As such, the tools could present new, unforeseen challenges. Compared to older technologies, AI chatbots “are different in that they are a thinking partner to a certain extent, where you’re not just offloading some memory, like memory about dates, to Google,” said Kewenig, who’s not involved in the Microsoft study but collaborates with some of its co-authors. “You are in fact offloading many other critical faculties as well, such as critical thinking.”
Large language models are powerful, or appear powerful, because of the vast information on which they’re based. Such models are trained on colossal amounts of digital data — which may have involved violating copyrights — and in response to a user’s prompt, they’re able to generate new material, unlike older AI products like Siri or Alexa, which simply regurgitate what’s already published online.
As a result, some people may be more likely to trust the chatbot’s output, Kewenig said: “Anthropomorphizing might sometimes be tricky, or dangerous even. You might think the model has a certain thinking process that it actually doesn’t.”
AI chatbots have been observed to occasionally produce flawed outputs, such as recommending to eat rocks and put glue on pizza. Such inaccurate and absurd AI outputs have become widely known as hallucinations, and they arise because the LLMs powering the chatbots are trained on a broad array of websites and digital content. Because of the models’ complexity and the reams of data fed into them, they have significant hallucination rates: 33 percent in the case of OpenAI’s o3 model and higher in its successor, according to a technical report the company released in April.
In the Microsoft study, which was published in proceedings of the Conference on Human Factors in Computing Systems in April, the authors characterized critical thinking with a widely used framework known as Bloom’s taxonomy, which distinguishes types of cognitive activities from simpler to more complex ones, including knowledge, comprehension, application, analysis, synthesis, and evaluation. In general, for these workers, the researchers found that using chatbots tends to change the nature of the effort people invest in critical thinking. It shifts from information gathering to information verification, from problem-solving to incorporating the AI’s output, and it shifts other types of higher-level thinking to merely stewarding the AI, steering the chatbot with their prompts and assessing whether the response is sufficient for their work.

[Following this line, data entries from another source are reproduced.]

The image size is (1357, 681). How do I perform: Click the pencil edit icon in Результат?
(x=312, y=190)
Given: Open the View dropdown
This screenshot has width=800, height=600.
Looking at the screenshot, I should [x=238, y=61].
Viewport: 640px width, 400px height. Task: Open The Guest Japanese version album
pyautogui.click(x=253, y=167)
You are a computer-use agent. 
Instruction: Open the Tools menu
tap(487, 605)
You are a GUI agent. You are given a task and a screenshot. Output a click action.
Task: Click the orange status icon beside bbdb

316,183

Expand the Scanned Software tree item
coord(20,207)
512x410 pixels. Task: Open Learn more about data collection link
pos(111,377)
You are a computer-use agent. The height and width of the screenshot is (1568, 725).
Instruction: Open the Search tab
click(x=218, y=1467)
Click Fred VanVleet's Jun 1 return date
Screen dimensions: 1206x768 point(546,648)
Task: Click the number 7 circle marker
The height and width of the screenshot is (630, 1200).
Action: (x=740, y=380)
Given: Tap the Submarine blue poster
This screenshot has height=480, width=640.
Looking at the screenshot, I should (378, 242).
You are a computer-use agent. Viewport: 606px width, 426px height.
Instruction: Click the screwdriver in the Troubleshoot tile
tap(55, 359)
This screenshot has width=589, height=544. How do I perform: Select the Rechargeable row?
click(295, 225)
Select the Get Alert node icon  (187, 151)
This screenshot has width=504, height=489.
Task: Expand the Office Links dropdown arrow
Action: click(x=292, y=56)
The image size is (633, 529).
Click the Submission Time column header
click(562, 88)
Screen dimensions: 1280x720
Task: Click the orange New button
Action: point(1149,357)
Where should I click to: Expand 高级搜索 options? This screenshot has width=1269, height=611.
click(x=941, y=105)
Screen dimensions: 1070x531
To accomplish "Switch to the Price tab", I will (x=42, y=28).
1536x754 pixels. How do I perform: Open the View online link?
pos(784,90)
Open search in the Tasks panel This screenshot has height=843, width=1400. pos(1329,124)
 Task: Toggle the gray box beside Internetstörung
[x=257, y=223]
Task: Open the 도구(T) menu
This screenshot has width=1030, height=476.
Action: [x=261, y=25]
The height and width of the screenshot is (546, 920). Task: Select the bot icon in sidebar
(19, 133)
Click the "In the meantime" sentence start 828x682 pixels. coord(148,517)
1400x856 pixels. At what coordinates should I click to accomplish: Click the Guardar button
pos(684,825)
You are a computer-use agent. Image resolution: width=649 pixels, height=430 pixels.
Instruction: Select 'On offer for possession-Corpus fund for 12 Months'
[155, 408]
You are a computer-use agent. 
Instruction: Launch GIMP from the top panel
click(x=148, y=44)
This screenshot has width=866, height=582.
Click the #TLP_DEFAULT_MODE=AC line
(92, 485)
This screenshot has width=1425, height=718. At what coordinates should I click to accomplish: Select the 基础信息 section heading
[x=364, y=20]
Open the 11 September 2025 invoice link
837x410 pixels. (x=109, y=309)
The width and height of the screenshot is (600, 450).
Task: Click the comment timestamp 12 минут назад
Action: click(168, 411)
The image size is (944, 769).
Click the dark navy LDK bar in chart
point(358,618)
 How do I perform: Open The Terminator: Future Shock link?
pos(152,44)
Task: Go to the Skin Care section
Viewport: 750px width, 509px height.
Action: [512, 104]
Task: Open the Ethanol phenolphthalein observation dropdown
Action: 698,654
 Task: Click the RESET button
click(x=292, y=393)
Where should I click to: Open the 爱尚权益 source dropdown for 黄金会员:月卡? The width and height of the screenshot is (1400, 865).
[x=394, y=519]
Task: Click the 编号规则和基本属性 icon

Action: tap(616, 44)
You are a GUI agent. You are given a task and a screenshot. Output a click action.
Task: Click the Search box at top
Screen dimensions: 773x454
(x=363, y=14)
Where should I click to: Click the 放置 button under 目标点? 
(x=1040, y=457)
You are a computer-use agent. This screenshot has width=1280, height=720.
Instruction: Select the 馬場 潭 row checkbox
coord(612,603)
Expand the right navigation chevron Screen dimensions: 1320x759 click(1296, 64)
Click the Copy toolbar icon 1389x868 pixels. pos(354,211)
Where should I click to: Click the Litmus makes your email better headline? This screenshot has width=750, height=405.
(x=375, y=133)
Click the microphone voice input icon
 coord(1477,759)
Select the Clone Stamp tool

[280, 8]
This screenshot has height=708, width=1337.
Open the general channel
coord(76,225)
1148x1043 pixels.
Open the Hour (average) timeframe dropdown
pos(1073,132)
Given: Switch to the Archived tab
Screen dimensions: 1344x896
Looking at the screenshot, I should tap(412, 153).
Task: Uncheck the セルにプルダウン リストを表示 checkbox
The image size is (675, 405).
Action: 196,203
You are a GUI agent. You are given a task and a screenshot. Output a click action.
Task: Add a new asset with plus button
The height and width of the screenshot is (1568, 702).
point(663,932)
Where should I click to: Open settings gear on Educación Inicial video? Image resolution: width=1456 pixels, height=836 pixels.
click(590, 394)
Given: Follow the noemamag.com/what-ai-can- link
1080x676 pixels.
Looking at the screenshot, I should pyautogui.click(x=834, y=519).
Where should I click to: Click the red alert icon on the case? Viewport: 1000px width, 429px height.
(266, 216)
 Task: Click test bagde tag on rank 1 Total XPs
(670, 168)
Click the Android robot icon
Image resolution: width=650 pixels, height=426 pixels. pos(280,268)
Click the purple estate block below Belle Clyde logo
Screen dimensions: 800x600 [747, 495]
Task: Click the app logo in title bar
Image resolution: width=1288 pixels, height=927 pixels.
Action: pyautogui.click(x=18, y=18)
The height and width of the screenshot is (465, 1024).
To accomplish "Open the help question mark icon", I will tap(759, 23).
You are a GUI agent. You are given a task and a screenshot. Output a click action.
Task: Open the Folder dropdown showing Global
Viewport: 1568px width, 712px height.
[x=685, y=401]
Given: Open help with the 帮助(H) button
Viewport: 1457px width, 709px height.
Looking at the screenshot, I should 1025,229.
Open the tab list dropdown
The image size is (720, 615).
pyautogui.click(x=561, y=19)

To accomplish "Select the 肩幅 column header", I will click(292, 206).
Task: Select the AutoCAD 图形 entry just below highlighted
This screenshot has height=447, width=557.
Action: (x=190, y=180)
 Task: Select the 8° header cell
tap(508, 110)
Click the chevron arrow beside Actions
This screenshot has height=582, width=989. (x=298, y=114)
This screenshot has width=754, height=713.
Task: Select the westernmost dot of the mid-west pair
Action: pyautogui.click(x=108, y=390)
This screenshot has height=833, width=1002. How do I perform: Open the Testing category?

The researchers surveyed 319 knowledge workers in the U.K., U.S., Canada, and other countries in a range of occupations, from computer scientists and mathematicians to jobs related to design and business. The participants were first introduced to concepts and examples of critical thinking in the context of AI use, such as “checking the tone of generated emails, verifying the accuracy of code snippets, and assessing potential biases in data insights.” Then, the participants responded to a list of multiple-choice and free-response questions, providing 936 examples of work-related AI usage, mostly involving generating ideas and finding information, while assessing their own critical thinking.
According to the paper, the connections to critical thinking were nuanced. The paper noted, for instance, that higher confidence in generative AI is associated with less critical thinking, but that among respondents with more self-confidence in their own abilities, there was an increase in critical thinking.